Impact on PCs, Servers, and the Wider Hardware Market
The PC memory crisis is already reshaping pricing throughout the hardware stack. UBS reports that high demand for HBM and DRAM in AI GPUs has created a tight market where prices in some regions have jumped by as much as 414%, while PC makers have paid roughly 110% higher memory prices to secure supply in early 2026. Dell’s latest results reflect this shift: AI server revenue surged 757% year over year, and UBS expects memory cost pressure to hit Dell’s PC and server businesses more severely in the second half of 2026 and into early 2027. Panic buying has lifted PC shipments as OEMs rush to lock in DRAM and NAND ahead of further increases. Even if contract price growth slows, elevated input costs threaten margins and could keep retail RAM and SSD prices high, extending the RAM storage shortage for everyday buyers.

Chinese DRAM and NAND Makers Enter the Mainstream
One potential counterweight to DRAM prices at record high levels is the rise of Chinese suppliers in the mainstream market. Reports indicate that ChangXin Memory Technologies (CXMT) has grown to nearly 8% of the global DRAM market while pushing DDR5 output, and Yangtze Memory Technologies (YMTC) holds roughly 11% to 13% of global NAND share. Corsair has already tested DDR5 modules built with CXMT chips, and some of these kits are reportedly selling near USD 150 (approx. RM690) where equivalent modules from established brands can cost between USD 300 and USD 400 (approx. RM1,380–RM1,840). That price gap could pressure incumbents and improve options for cost‑sensitive buyers. Still, Chinese memory must prove long-term reliability, firmware stability, compatibility, and consistent supply before major PC brands pivot at scale, which limits how quickly it can ease the current PC memory crisis.
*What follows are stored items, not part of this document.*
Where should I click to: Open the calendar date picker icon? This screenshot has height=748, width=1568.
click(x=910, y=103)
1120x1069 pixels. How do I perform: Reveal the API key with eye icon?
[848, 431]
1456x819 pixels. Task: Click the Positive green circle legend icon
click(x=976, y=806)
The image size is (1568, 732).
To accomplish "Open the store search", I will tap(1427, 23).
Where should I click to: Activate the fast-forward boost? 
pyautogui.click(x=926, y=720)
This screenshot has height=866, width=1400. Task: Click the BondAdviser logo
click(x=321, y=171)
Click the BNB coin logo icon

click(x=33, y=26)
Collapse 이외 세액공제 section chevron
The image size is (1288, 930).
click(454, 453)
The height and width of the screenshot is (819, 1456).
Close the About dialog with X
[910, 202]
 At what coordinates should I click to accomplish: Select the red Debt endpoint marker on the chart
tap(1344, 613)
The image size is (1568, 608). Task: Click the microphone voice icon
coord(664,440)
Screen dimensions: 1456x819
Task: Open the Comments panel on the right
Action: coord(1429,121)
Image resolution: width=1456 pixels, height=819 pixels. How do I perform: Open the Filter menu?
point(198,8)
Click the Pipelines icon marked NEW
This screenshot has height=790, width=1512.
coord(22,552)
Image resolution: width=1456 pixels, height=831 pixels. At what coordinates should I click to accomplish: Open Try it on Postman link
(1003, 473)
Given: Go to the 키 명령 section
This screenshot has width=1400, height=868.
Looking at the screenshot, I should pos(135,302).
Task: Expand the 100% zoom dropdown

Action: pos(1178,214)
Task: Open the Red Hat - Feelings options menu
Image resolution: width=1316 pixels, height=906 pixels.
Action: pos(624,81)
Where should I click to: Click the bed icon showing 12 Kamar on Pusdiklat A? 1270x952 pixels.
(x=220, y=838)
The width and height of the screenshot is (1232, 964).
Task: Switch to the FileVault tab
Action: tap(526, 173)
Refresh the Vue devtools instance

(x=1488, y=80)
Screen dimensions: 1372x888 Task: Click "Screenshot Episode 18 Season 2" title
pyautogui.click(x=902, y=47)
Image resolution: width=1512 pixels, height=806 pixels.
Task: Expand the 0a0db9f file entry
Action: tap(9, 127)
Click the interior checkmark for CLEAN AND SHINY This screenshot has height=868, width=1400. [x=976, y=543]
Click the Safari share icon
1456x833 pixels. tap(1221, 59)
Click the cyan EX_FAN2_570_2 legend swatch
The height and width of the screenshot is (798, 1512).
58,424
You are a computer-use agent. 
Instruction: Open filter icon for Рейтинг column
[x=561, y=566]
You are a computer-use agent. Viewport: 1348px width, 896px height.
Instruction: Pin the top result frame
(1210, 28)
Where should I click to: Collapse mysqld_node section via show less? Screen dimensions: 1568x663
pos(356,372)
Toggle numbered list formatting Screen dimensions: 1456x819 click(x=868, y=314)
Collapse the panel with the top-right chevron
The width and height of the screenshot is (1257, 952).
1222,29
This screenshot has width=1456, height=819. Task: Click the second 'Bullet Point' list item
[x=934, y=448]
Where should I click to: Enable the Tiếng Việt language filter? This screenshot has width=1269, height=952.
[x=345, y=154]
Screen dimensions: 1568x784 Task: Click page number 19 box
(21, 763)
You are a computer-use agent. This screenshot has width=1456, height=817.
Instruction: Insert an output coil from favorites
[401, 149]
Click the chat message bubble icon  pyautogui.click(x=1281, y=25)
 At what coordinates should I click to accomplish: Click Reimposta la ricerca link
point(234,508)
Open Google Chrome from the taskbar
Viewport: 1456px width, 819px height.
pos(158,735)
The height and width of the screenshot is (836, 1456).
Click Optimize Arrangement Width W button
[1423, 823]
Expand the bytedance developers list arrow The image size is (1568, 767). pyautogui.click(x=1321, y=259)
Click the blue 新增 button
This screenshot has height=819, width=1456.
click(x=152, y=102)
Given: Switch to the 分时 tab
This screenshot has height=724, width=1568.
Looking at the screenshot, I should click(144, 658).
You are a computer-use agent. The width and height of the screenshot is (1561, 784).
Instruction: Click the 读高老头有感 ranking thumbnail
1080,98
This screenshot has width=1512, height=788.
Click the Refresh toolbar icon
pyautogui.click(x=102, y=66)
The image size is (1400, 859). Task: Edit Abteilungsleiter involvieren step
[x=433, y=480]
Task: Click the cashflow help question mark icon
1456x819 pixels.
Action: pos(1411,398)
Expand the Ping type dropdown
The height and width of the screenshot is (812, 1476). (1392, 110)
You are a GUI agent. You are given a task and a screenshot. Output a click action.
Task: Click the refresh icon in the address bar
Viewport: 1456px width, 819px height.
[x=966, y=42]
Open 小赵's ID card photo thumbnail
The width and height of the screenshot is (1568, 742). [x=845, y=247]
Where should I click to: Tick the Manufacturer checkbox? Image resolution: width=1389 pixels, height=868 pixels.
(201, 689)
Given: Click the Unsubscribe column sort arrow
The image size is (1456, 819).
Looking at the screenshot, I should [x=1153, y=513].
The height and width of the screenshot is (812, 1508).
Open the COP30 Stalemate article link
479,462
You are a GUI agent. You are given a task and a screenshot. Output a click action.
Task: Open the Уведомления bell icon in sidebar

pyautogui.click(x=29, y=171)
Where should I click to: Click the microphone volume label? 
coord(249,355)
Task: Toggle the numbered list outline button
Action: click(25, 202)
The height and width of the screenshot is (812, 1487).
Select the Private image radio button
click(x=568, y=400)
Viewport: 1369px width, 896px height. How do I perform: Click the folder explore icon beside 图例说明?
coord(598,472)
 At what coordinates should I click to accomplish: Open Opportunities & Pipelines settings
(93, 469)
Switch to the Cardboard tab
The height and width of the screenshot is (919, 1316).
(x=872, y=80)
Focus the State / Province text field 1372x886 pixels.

Why New Players and Expansion Won’t End the Crisis Quickly
Despite Micron’s process upgrades and rising competition from Chinese makers, the RAM storage shortage remains structural. Much of Micron’s added DDR4 output is locked into specialized, long-lifecycle markets and does not expand raw global DRAM capacity for PCs or consumer servers. At the same time, most DRAM and NAND production for 2026 and 2027 already has buyers lined up, according to Team Group’s Gerry Chen, with AI servers consuming nearly half of all available memory. CXMT and YMTC add needed supply and some pricing relief, but both still face challenges of scale, yields, and qualification by major OEMs. Commodity DRAM and NAND flash prices may see slower month-to-month gains after huge increases—TrendForce notes DRAM contract prices rose 40% to 50% quarter over quarter recently, after a 100% to 115% surge—but moderation from extreme spikes does not equal a real price decline. Relief for buyers is likely to be slow and uneven.